Equilibrium index of a sequence is an index such that the sum of elements at lower indexes is equal to the sum of elements at higher indexes. For example, in a sequence A:
A[0]=-7 A[1]=1 A[2]=5 A[3]=2 A[4]=-4 A[5]=3 A[6]=0
3 is an equilibrium index, because:
A[0]+A[1]+A[2]=A[4]+A[5]+A[6]
6 is also an equilibrium index, because:
A[0]+A[1]+A[2]+A[3]+A[4]+A[5]=0
(sum of zero elements is zero) 7 is not an equilibrium index, because it is not a valid index of sequence A.
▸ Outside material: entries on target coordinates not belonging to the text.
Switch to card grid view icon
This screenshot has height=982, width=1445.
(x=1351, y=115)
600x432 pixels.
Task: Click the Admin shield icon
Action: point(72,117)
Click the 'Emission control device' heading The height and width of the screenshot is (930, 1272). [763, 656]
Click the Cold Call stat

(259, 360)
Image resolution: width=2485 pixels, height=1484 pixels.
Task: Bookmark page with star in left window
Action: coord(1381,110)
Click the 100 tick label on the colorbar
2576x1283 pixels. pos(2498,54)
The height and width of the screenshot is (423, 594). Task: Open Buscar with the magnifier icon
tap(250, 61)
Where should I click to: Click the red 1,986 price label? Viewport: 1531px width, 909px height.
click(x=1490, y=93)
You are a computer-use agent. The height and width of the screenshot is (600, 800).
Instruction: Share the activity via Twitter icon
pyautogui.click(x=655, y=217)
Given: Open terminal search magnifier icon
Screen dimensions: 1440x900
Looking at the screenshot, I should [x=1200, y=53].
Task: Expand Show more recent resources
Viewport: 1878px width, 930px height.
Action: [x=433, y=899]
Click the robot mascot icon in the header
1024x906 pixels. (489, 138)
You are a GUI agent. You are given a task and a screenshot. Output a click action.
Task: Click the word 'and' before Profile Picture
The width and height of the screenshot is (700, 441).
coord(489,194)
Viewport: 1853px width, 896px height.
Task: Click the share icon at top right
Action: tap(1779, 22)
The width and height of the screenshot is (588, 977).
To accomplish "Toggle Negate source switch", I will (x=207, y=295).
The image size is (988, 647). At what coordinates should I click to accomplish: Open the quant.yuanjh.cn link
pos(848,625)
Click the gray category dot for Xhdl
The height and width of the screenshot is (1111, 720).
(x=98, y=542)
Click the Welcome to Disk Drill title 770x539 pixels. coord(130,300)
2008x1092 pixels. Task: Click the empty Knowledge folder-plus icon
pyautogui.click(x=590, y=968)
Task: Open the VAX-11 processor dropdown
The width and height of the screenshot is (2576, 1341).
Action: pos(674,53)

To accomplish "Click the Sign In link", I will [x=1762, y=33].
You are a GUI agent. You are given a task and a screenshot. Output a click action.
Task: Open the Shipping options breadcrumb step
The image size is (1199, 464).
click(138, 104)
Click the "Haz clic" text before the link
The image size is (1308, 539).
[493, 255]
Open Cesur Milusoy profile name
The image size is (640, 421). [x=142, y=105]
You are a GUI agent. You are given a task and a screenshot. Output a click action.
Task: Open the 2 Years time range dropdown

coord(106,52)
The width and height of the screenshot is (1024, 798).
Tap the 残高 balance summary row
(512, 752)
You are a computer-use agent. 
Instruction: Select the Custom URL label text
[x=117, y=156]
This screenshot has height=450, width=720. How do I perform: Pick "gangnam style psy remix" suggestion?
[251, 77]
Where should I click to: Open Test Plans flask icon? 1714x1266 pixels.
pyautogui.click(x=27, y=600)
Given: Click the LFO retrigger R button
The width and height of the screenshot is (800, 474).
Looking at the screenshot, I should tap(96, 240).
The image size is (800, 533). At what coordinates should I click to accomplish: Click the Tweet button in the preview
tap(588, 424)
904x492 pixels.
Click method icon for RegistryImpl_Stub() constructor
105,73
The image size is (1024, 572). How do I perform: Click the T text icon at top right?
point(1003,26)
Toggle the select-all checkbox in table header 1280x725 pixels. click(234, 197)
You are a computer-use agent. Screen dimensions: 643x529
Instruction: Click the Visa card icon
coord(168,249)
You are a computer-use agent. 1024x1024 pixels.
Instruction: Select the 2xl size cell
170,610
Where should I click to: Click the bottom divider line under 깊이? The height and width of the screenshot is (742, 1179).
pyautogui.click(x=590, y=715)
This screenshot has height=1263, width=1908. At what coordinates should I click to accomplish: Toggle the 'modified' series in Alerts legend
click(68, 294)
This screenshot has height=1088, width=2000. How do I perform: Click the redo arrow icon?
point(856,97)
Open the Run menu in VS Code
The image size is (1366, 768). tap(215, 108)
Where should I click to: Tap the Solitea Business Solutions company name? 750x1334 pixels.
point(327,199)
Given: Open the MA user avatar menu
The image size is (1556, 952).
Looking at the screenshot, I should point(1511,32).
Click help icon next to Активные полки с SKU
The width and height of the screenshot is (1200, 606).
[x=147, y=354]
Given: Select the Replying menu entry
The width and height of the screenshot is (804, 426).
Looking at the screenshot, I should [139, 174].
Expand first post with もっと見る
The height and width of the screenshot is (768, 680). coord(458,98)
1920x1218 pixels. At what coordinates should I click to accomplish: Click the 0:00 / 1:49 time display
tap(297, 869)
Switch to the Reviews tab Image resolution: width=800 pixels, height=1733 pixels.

Assume the sum of zero elements is equal zero. Write a function
int equi(int[] A);
that given a sequence, returns its equilibrium index (any) or -1 if no equilibrium indexes exist. Assume that the sequence may be very long.
Solution:
1. First get the sum of all the numbers in the array first. sum
2. adding the array from the left one by one. tempSum
3. if the sum – tempSum – A[i] == tempSum, then i is an equibibrium index.
int equip(int[] A){
int sum = sum(A);
int tempSum = 0;
for(int i=0;i<A.length;i++){
if(sum - tempSum - A[i] == tempSum){
return i;
}
tempSum += A[i];
}
return -1;
}
long sum(int [] A){
int sum = 0;
for(int i=0;i<A.length;i++){
sum += A[i];
}
}
The best solution, which are very often available should be the O(N) complex one. Always try to find the solution with O(N) time complexity or less.